(Element and text position data)
——————
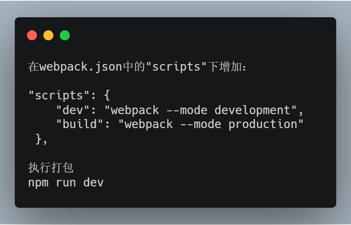Click the red close dot
351x225 pixels.
(x=32, y=35)
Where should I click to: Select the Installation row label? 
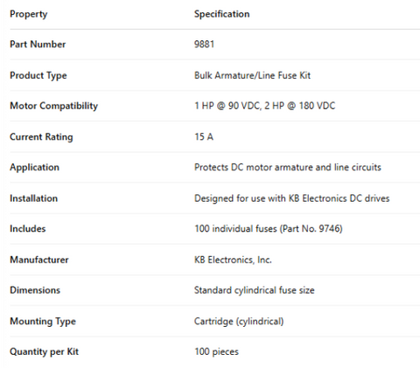33,198
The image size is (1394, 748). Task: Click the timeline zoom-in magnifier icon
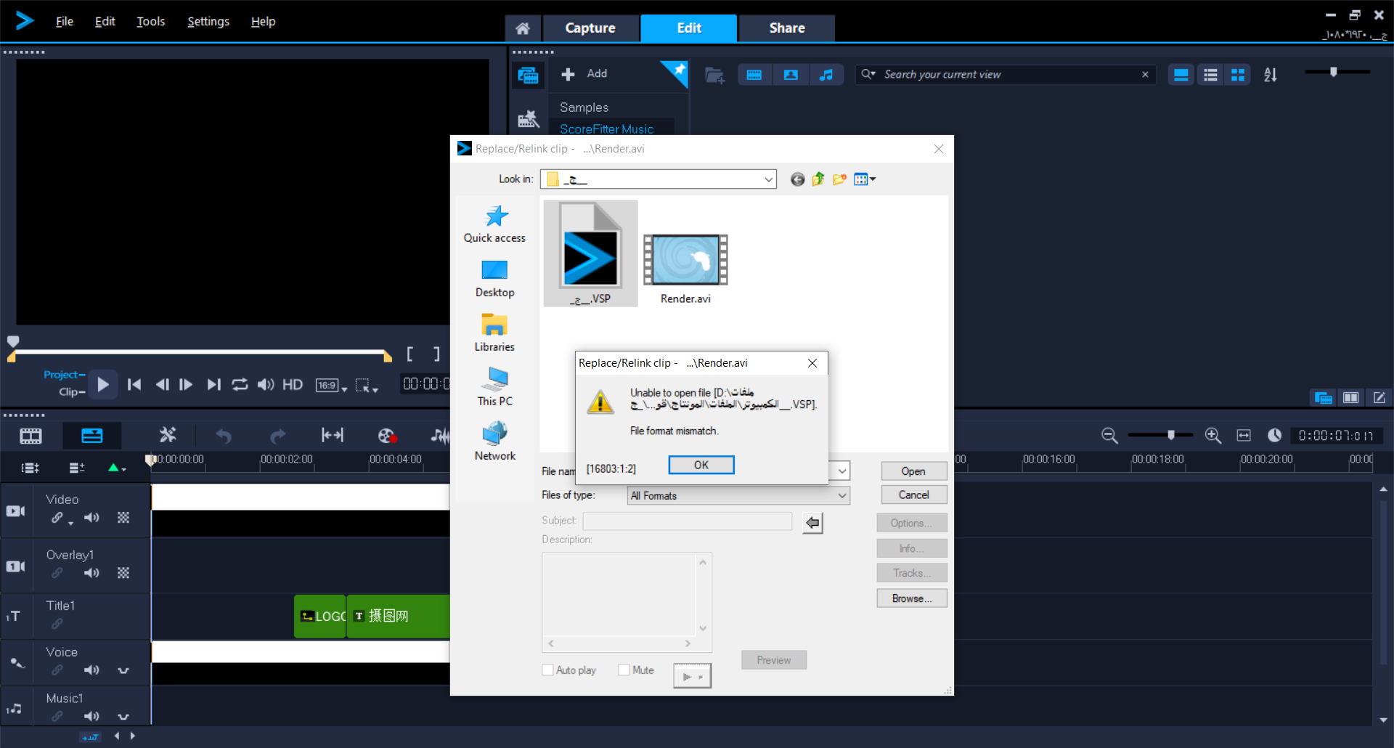[1212, 435]
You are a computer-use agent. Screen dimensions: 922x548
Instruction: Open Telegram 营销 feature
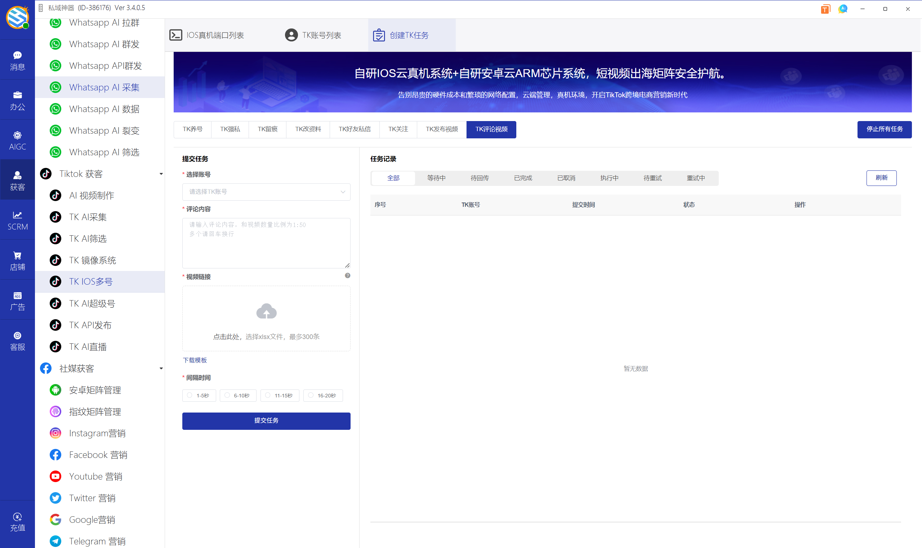(x=97, y=540)
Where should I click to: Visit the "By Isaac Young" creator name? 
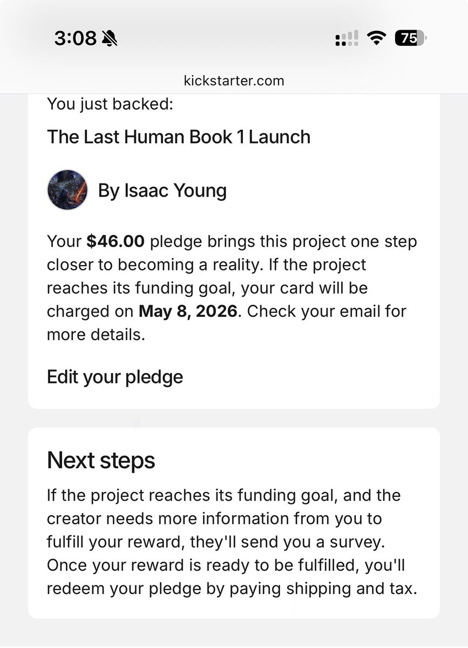[162, 190]
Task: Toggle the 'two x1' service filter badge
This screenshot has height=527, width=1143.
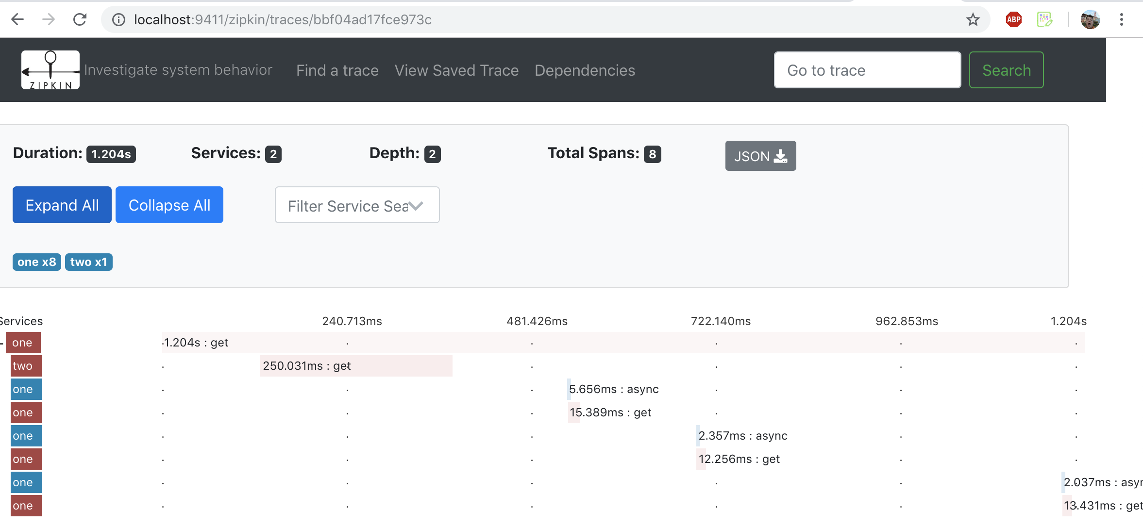Action: [x=88, y=262]
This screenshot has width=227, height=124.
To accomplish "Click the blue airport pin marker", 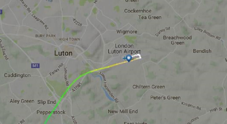I will (129, 58).
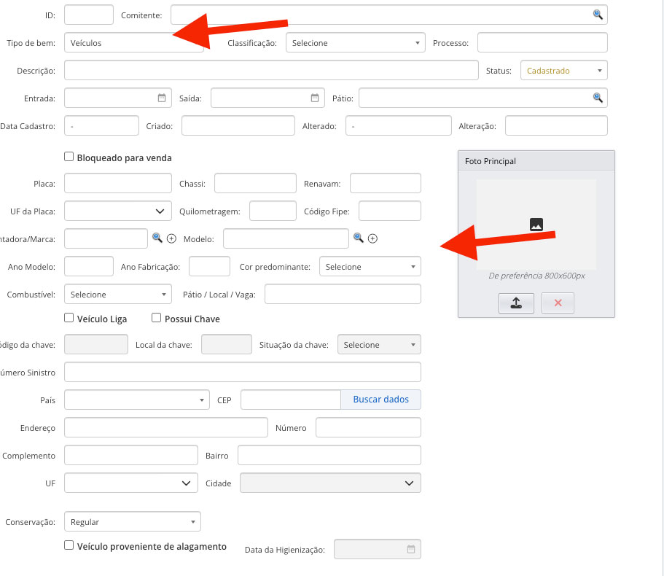Click the Comitente search magnifier icon

pos(598,15)
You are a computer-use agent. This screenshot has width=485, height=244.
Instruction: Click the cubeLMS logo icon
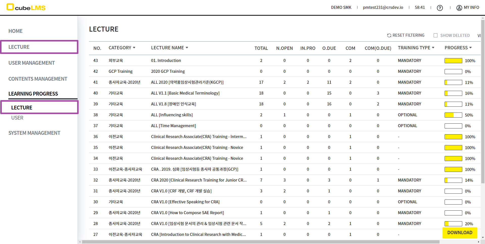point(10,7)
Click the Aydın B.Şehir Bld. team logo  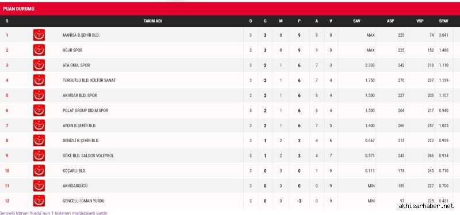tap(39, 126)
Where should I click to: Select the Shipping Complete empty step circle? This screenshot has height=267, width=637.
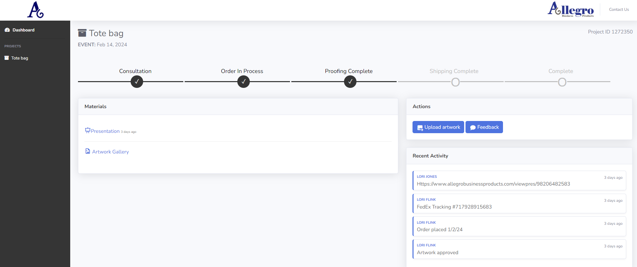coord(455,82)
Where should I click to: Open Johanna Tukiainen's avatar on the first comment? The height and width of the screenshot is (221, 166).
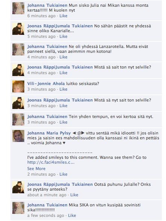(18, 8)
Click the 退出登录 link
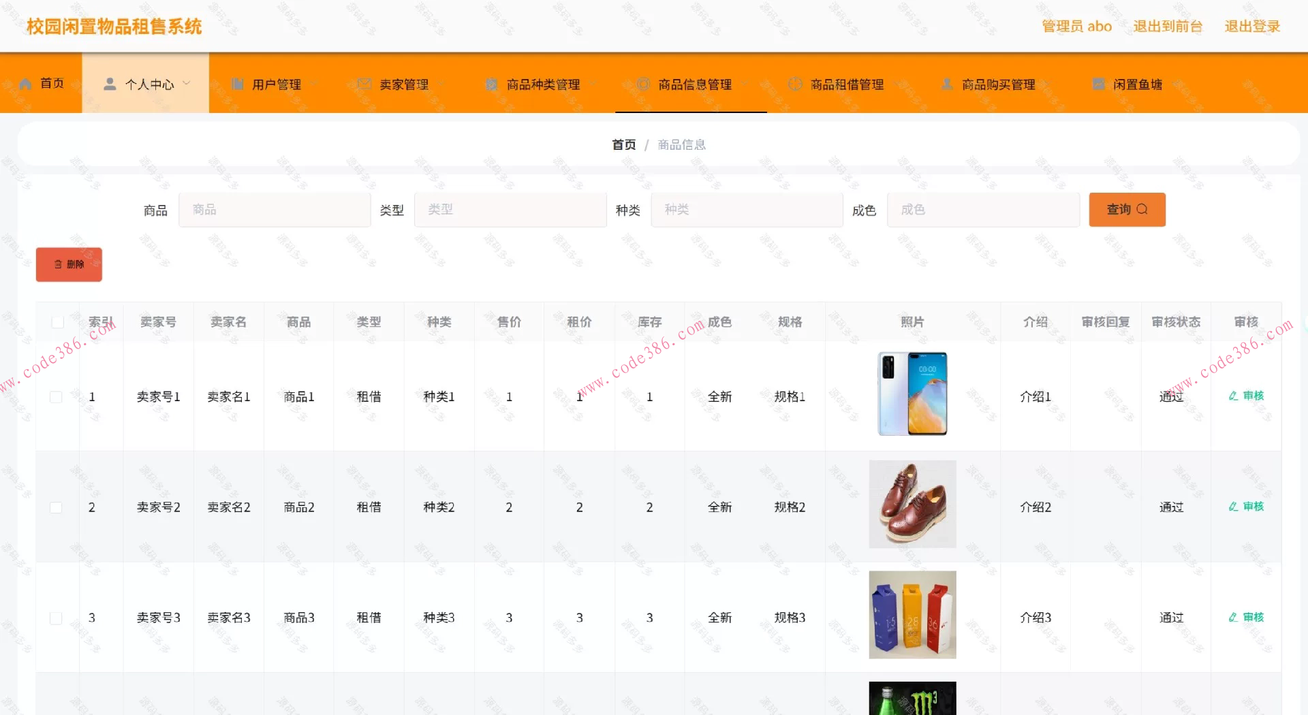Screen dimensions: 1308x715 coord(1252,25)
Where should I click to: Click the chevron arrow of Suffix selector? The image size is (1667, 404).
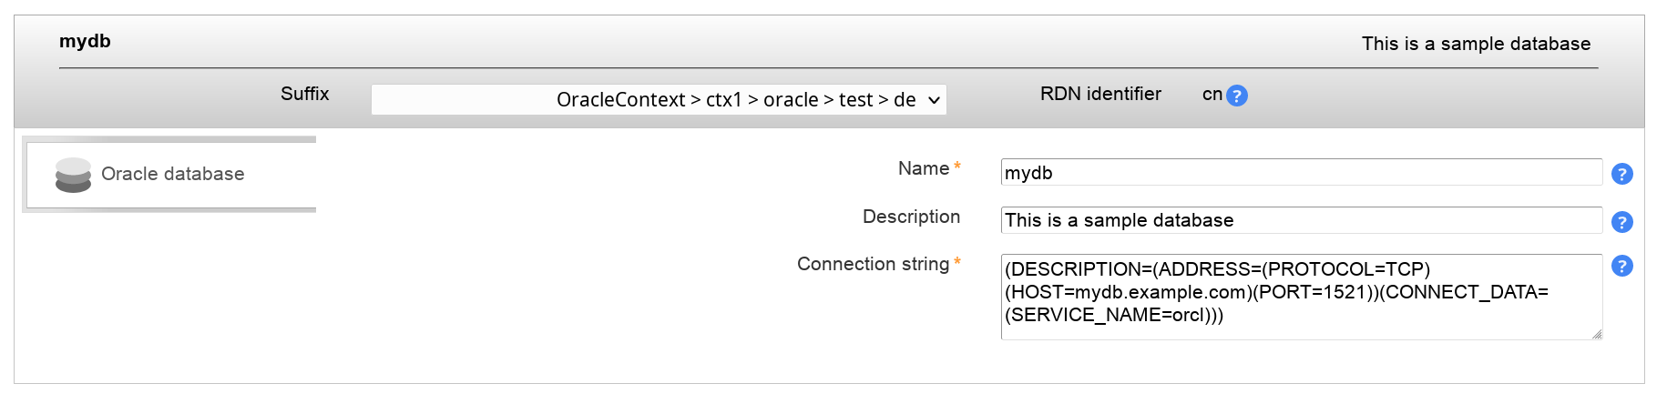click(x=934, y=101)
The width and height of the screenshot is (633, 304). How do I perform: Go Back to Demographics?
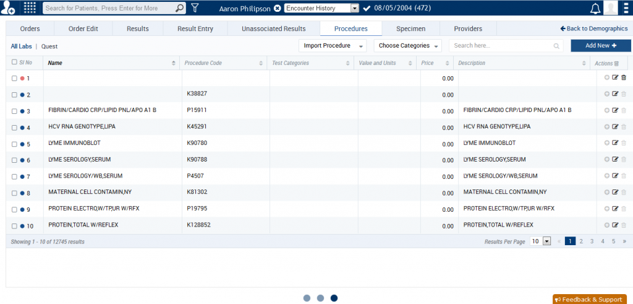pos(594,28)
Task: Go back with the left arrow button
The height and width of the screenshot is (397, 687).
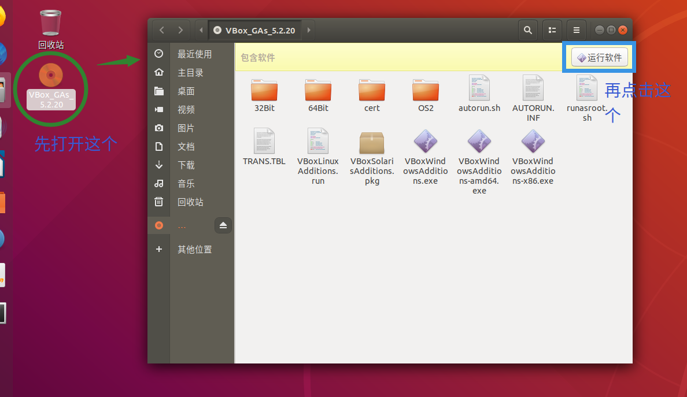Action: (162, 30)
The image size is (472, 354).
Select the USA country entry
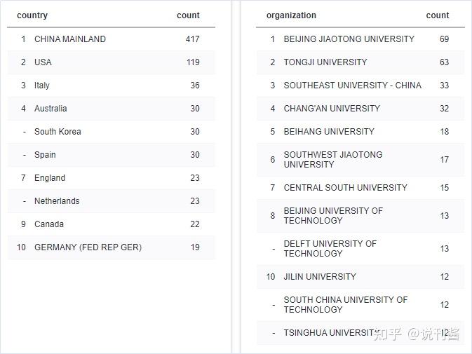tap(43, 62)
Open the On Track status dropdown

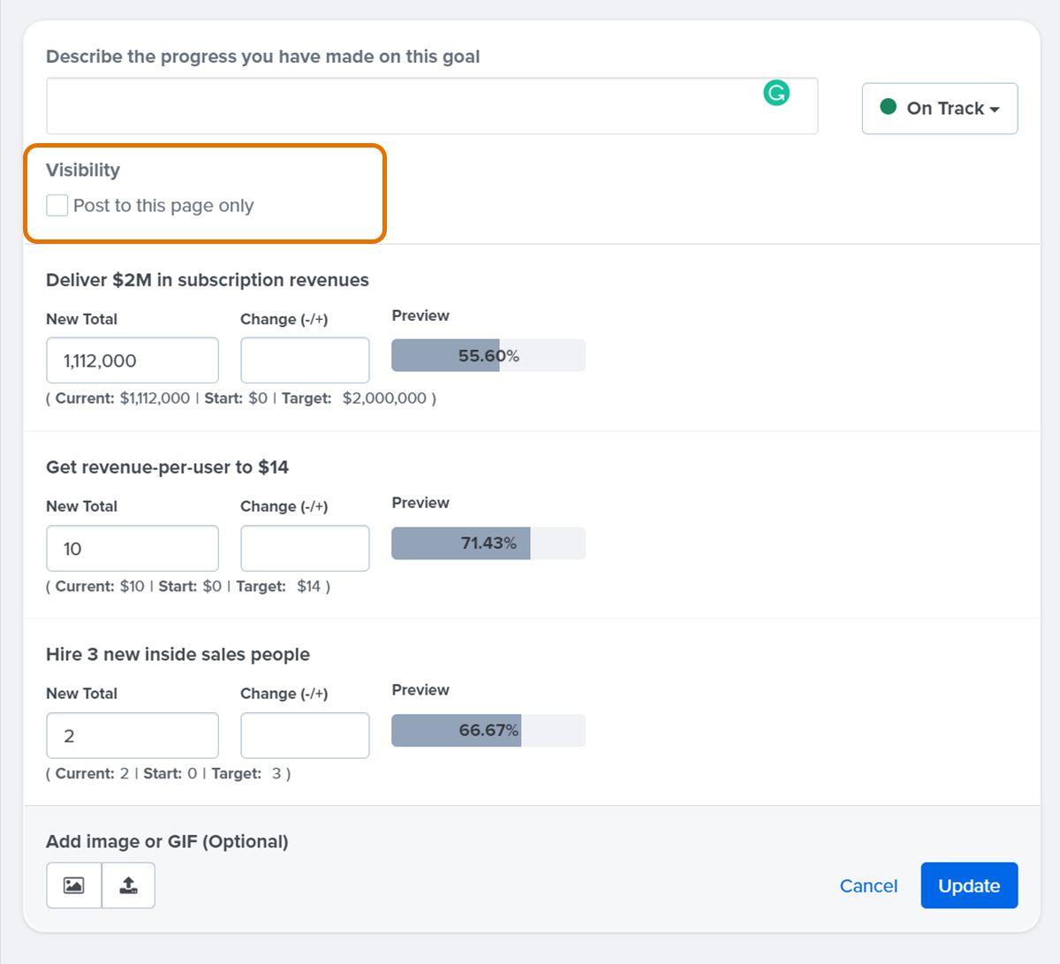(939, 108)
——————
AIM »
Reproduce the lines of the material between the line containing "The width and" and the line containing "Action: (162, 30)", inclusive, multiplying every coordinate in the answers by 1.7 and rounding to whole numbers with halves rounded up. Leave the requests unchanged, and omit the pictures from your answer.

RIGHT ANSWER »
The width and height of the screenshot is (633, 304). How do I perform: Go Back to Demographics?
pos(1010,48)
Task: Go back with the left arrow button
The height and width of the screenshot is (397, 687).
Action: (275, 51)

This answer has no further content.